My computer guru Bill Goldstein recommends that I try AVG instead, and I intend to give it a try. I'm also instituting a new policy. I can't do anything about Microsoft products but otherwise, I ain't installing anything that has a fee-based Tech Support phone number. I never called the one for Norton but every time I saw they had one, it made me think they're not all that unhappy when their product doesn't work properly. In any case, the next uninstall I do of Norton shall be my last.

(And don't write me and tell me I should buy a Mac. People who have Macs remind me of myself when I had Beta and I kept seeing movies I wanted to own come out on VHS only.)

The Blair "Which?" Project

Preston Blair was one of the great animators. He was responsible for the Red Hot Riding Hood animation in several Tex Avery cartoons, for the hippos and other memorable characters in Fantasia, and many more classic examples of making drawings move. But his most lasting contribution to the art may rest with a couple of books he authored for the Walter Foster art book series. They were repackaged a few times under different names — Cartoon Animation, Advanced Animation, How to Animate Film Cartoons, Animation: Learn How to Draw Animated Cartoons and others.

It is difficult to overestimate the importance of the Blair books to animation. Darn near every kid who ever thought it might be neat to learn how to do that started to learn how to do that from these volumes. Many who took expensive courses in art schools reported that it was more educational just to page through the Preston Blair books and copy his work. (And speaking of copying: Blair's drawings have been ripped-off countless times for advertising and other purposes. I believe this current edition contains all or most of both volumes and if you buy it, you'll recognize a lot of duck and pig drawings.)

What many did not know until recently was that Blair had to redo his first book after its initial publication in 1947. He'd used drawings he'd done for MGM and a few from Disney, which caused legal problems. That edition was redrawn and he refashioned all the images of Tom & Jerry and Screwy Squirrel and Droopy and other established characters into generic versions. The drawing below shows how one rabbit received a makeover.

Copies of the first version are rare and prized. My pal Jerry Beck scored one from another great animator, Dave Tendlar, and now you can experience it.

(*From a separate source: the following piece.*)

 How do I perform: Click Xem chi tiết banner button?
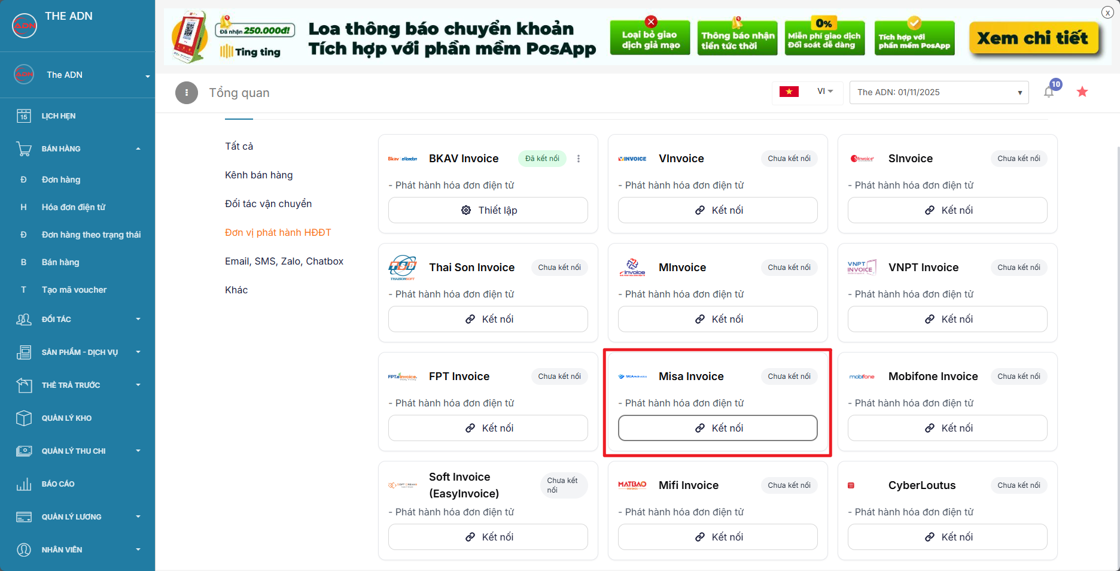point(1033,38)
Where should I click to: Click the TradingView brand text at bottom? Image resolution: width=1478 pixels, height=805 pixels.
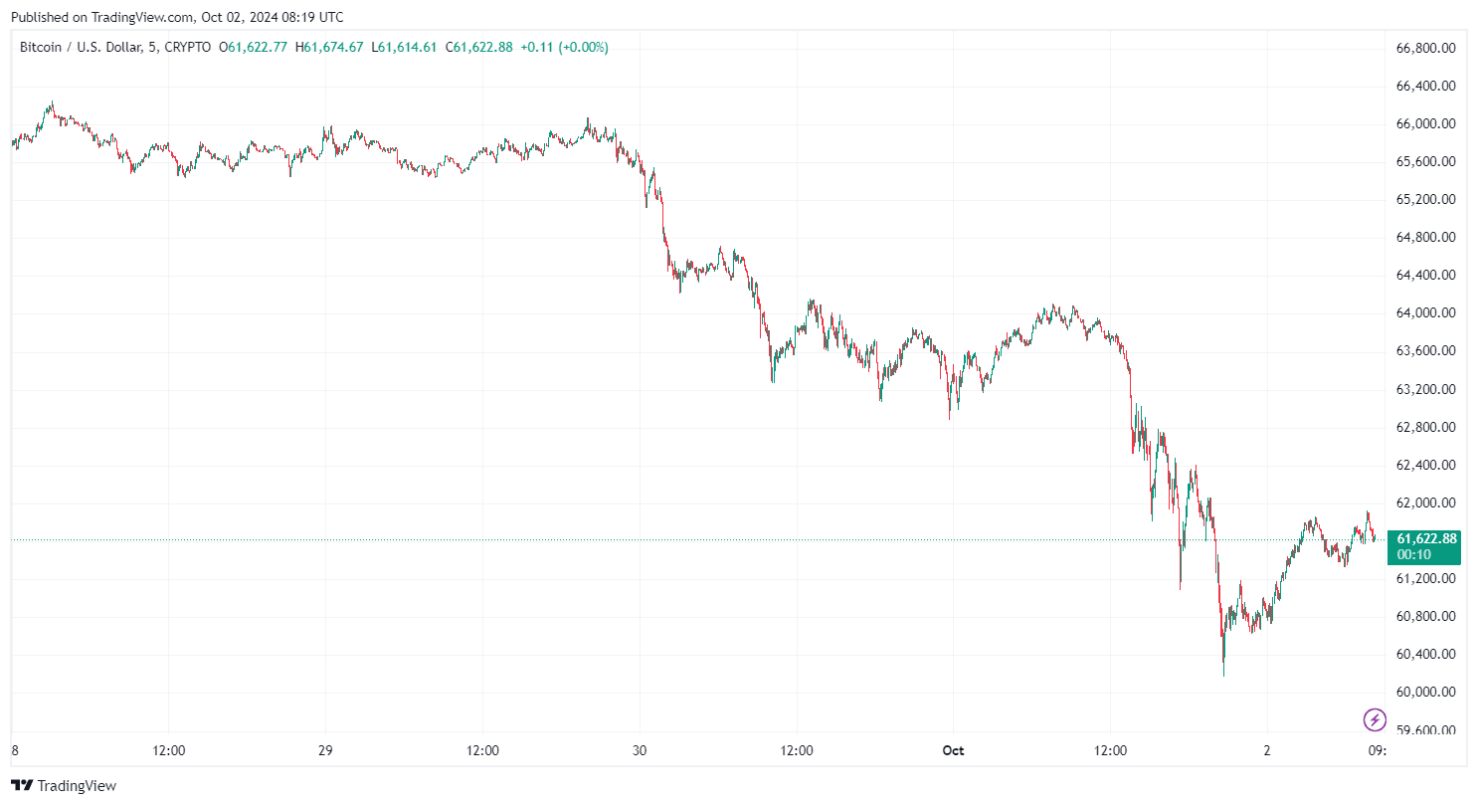coord(78,786)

ASIFA-Hollywood is archiving and sharing rare treasures of animation and they've scanned Jerry's copy and posted it here and here. This is a valuable resource for wanna-be animators, and I'm sure seasoned professionals can learn from it, as well. A lot of those who do cannot teach but Blair was that rare talent who could so something and explain clearly how he did it.

Kandid Killer

This sounds like something the writers of MAD Magazine would come up with: O.J. Simpson is doing a pay-per-view hidden camera show called Juiced. In one segment, he tries to sell his infamous white Ford Bronco, touting it as a good getaway vehicle. (Don't believe me? Read this.)

I'm trying to think of a TV show I am less likely to ever watch and I can't. I don't like hidden camera shows at all and I think Simpson belongs in a small room with bars on the windows and door. I've never even sprung for pay-per-view on anything, and I ain't starting with this.

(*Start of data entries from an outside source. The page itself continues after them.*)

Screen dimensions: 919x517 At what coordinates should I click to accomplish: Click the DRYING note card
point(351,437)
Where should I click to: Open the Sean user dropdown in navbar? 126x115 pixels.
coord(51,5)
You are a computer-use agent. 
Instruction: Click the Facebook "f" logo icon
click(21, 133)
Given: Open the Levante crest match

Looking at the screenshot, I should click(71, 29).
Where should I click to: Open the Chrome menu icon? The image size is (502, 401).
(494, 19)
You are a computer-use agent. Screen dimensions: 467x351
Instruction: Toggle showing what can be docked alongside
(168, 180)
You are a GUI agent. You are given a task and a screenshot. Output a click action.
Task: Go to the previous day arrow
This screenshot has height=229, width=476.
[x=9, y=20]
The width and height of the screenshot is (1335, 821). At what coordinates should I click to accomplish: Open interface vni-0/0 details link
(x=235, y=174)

The only thing that interests me here — though not enough to watch and try to figure it out — is this: Is Simpson doing this program because he thinks it will rehabilitate his image…and if so, why does he think that? Or has he given up all hope of widespread public acceptance and is just doing it because he figures it doesn't matter what he does? I suppose there's a third possibility, which is that he figures that if he goes around doing hidden camera stunts, he just might catch The Real Killers on tape. But that seems like an outside possibility…

Today's Video Link

Some time ago here, I hooked you all up with a video of Bud Abbott and Lou Costello performing their famous "Who's on First?" routine on some fifties TV show. Today, we have a clip of them performing it on radio in the early forties when it was a little fresher for them and for audiences. It's interesting to compare the two performances. I like the radio one better even though — for obvious reasons — it isn't as physical and based around Costello's facial reactions. But the timing's better and there's more sense of the two guys playing off each other.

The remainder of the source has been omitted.